» Set task
Copy out every line of the material below without changes, omitting the pictures.

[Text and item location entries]
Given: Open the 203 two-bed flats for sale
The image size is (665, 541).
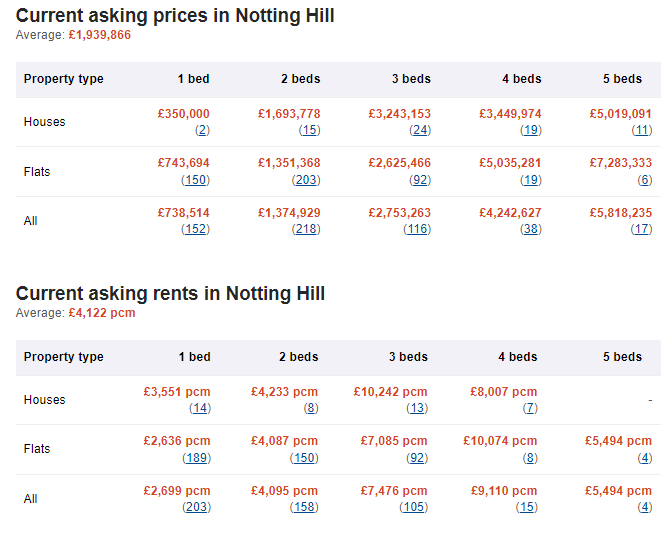Looking at the screenshot, I should tap(306, 180).
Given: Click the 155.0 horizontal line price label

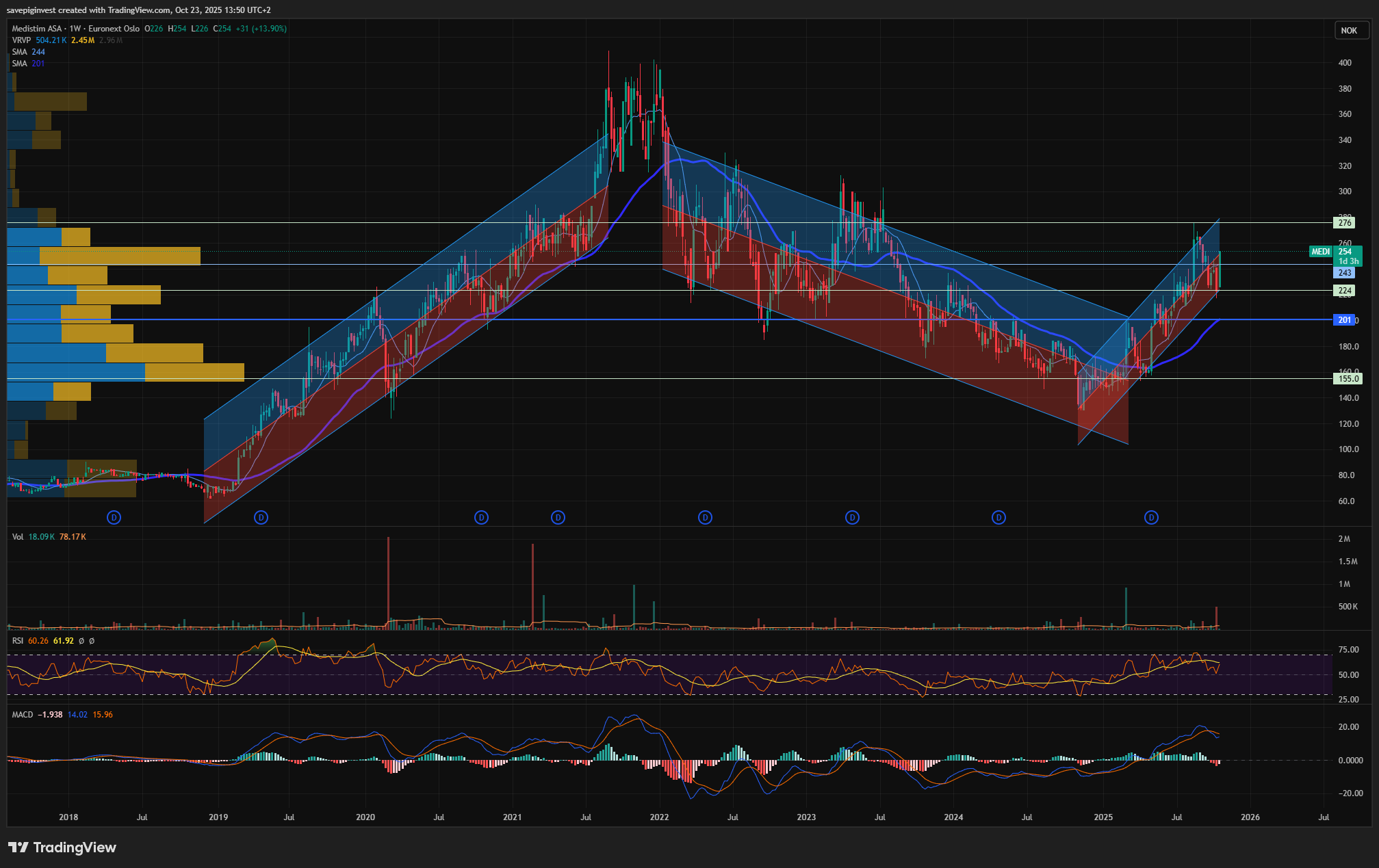Looking at the screenshot, I should click(x=1348, y=379).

» Answer to this exercise
Given: Open the 203 two-bed flats for sale
The image size is (665, 541).
Looking at the screenshot, I should tap(306, 180).
Given: Click the 155.0 horizontal line price label

Looking at the screenshot, I should click(x=1348, y=379).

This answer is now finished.